### Your instructions
Print the lines of the listing from the line with "You are a GUI" up to and including the line with "click(x=73, y=87)", copying them exactly. Leave the pictures out of your answer.

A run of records
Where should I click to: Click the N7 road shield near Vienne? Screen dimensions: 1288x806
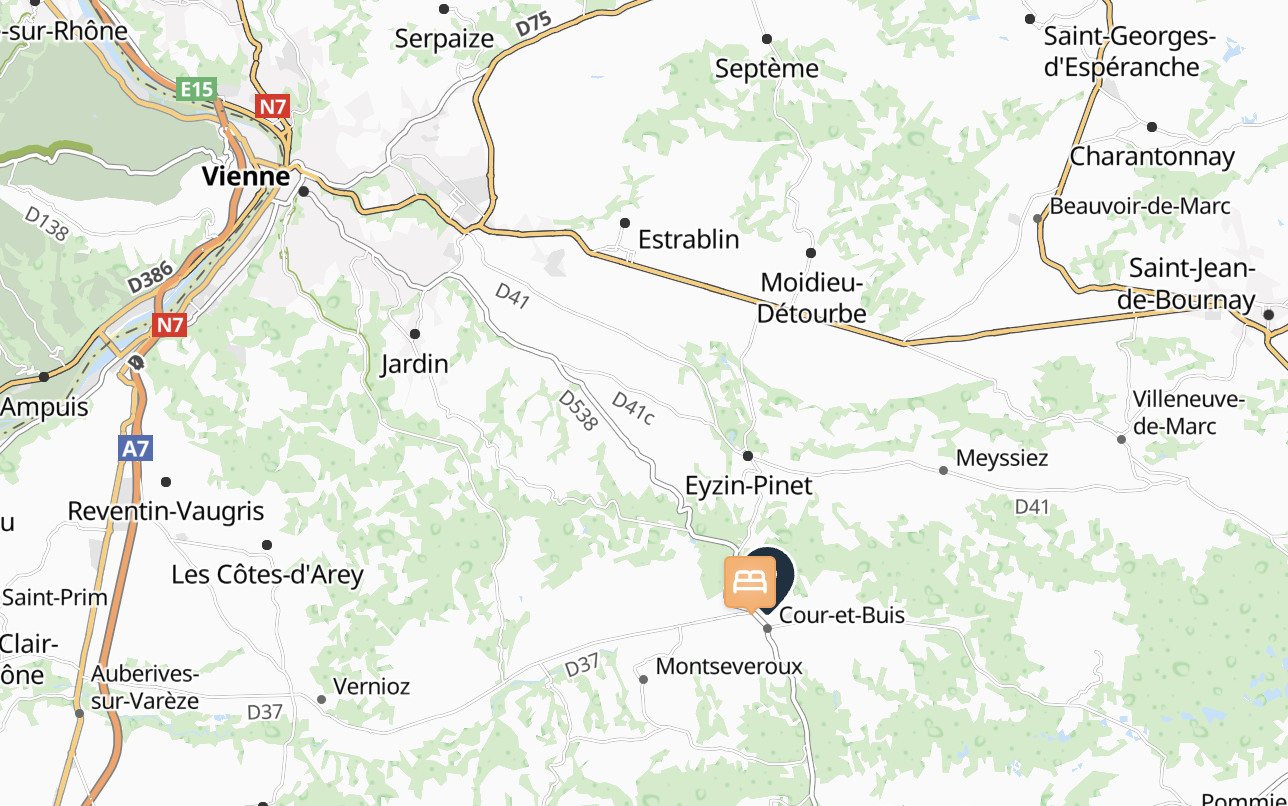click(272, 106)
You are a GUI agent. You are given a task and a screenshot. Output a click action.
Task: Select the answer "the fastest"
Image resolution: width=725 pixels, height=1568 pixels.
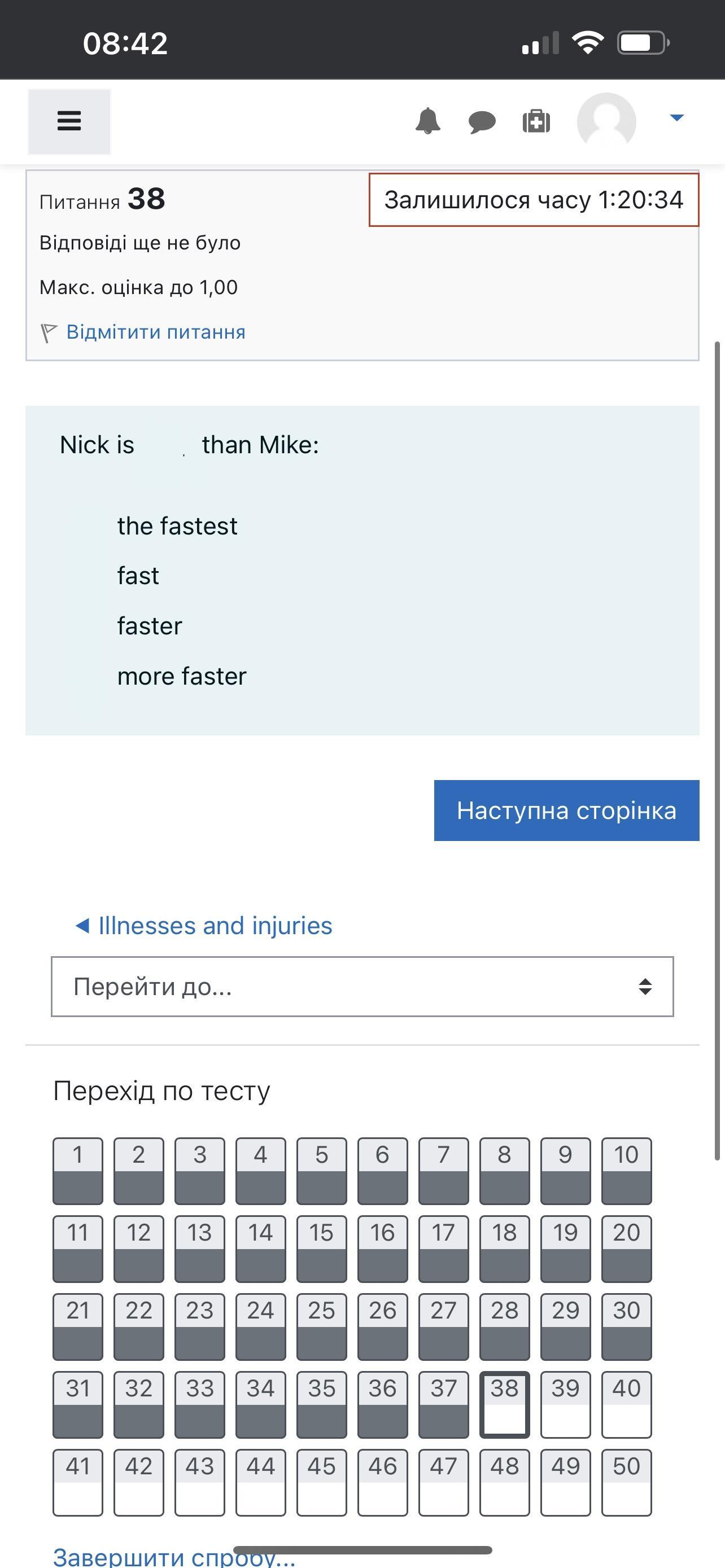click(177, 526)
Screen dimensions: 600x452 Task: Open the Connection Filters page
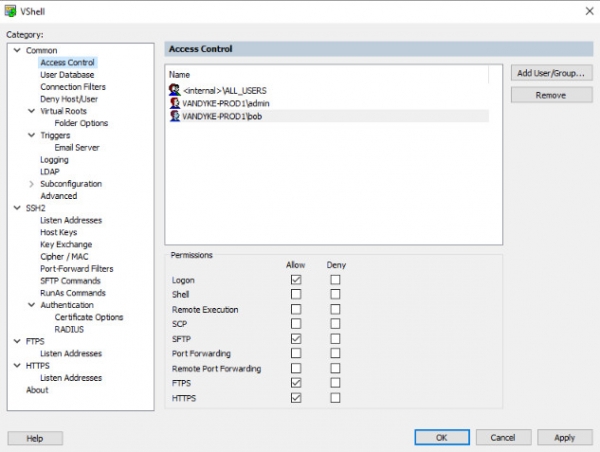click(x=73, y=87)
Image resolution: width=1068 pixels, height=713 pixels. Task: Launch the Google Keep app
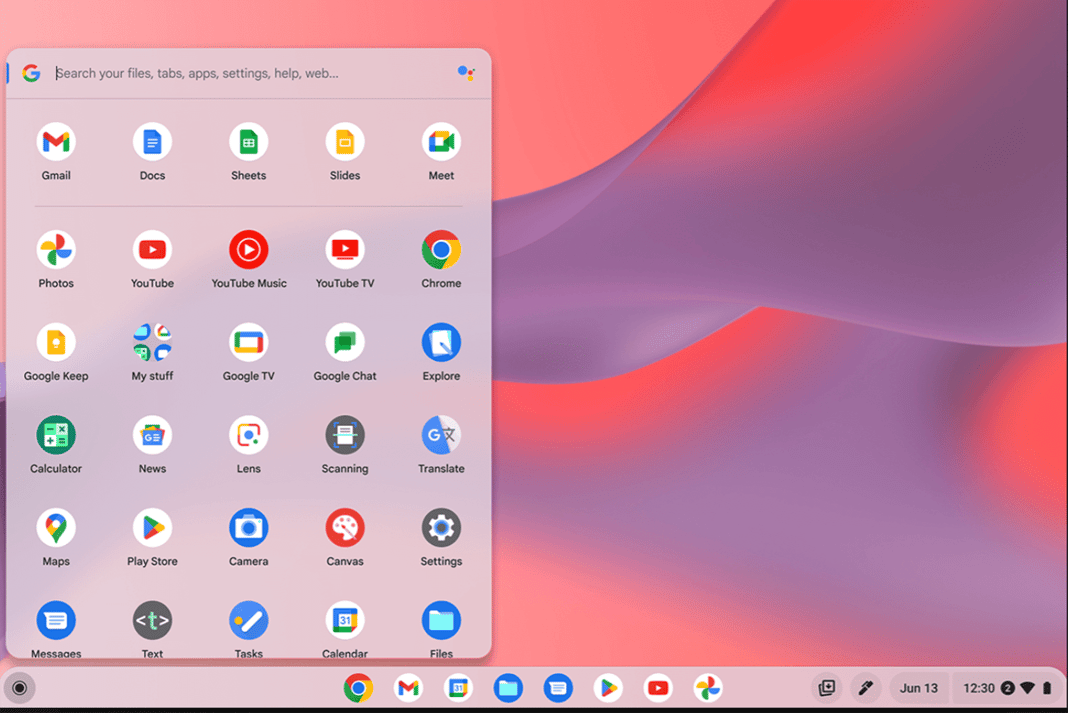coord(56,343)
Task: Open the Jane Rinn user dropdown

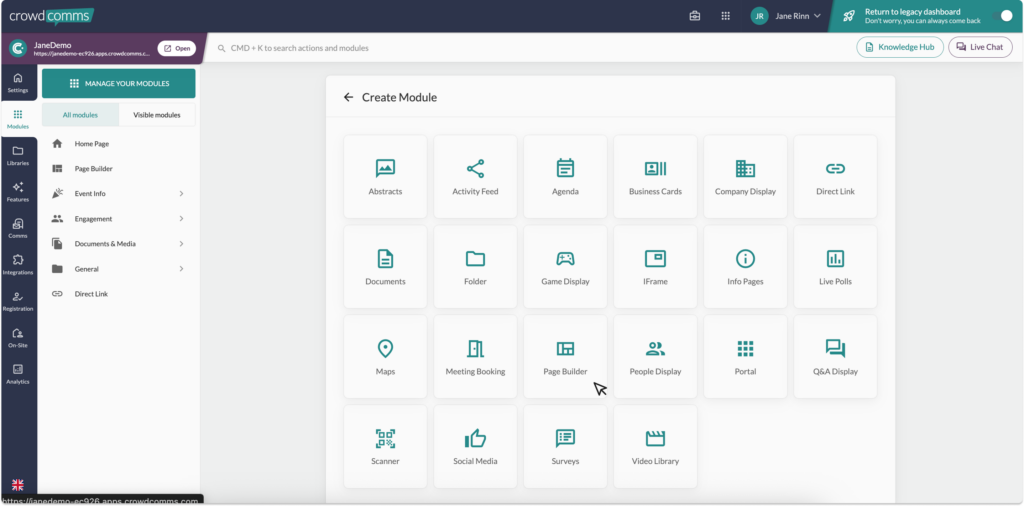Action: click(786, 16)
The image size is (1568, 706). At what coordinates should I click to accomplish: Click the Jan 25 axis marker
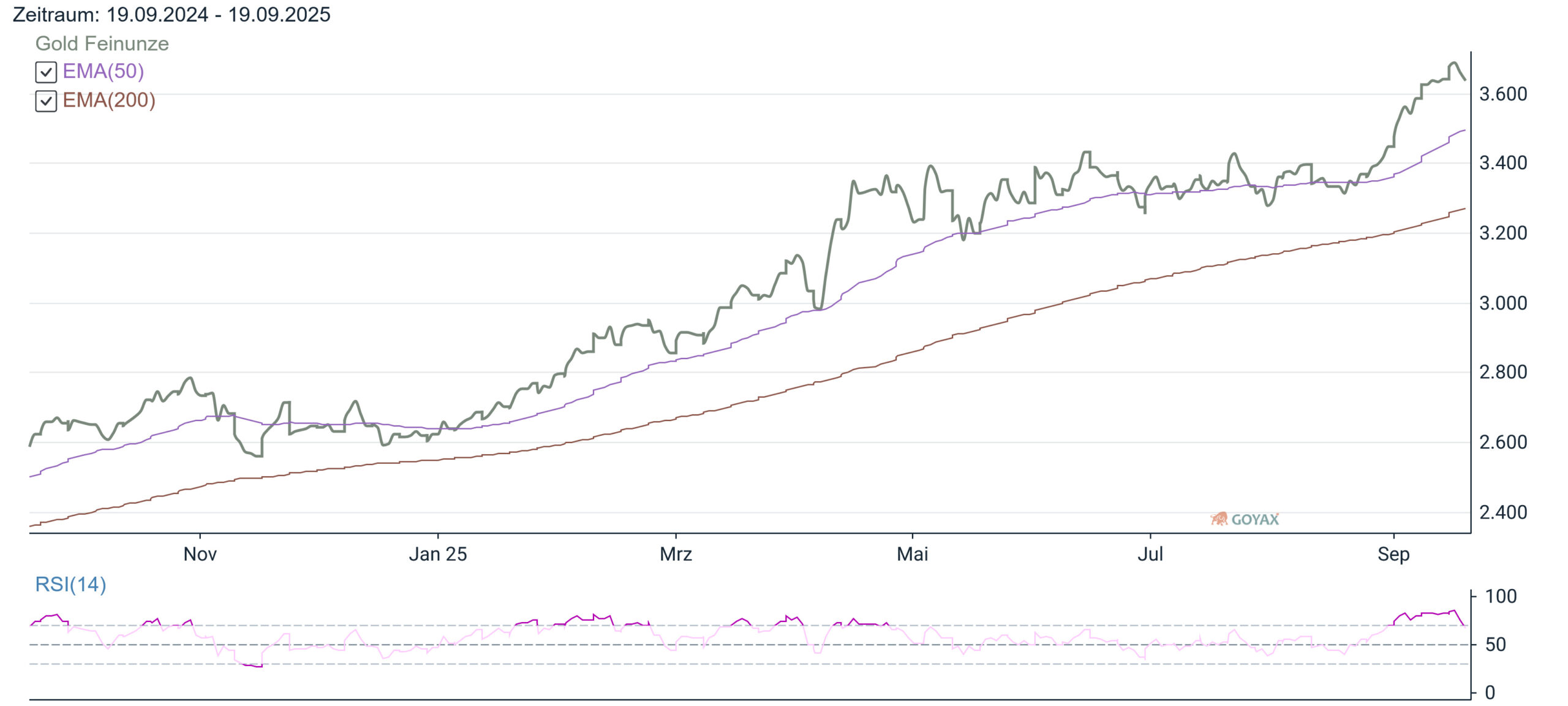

### In response
You are a GUI agent. You are given a task and a screenshot. Output a click action.
Task: Select the answer "the fastest"
Image resolution: width=725 pixels, height=1568 pixels.
click(177, 526)
Screen dimensions: 600x452 Task: Open the Connection Filters page
click(x=73, y=87)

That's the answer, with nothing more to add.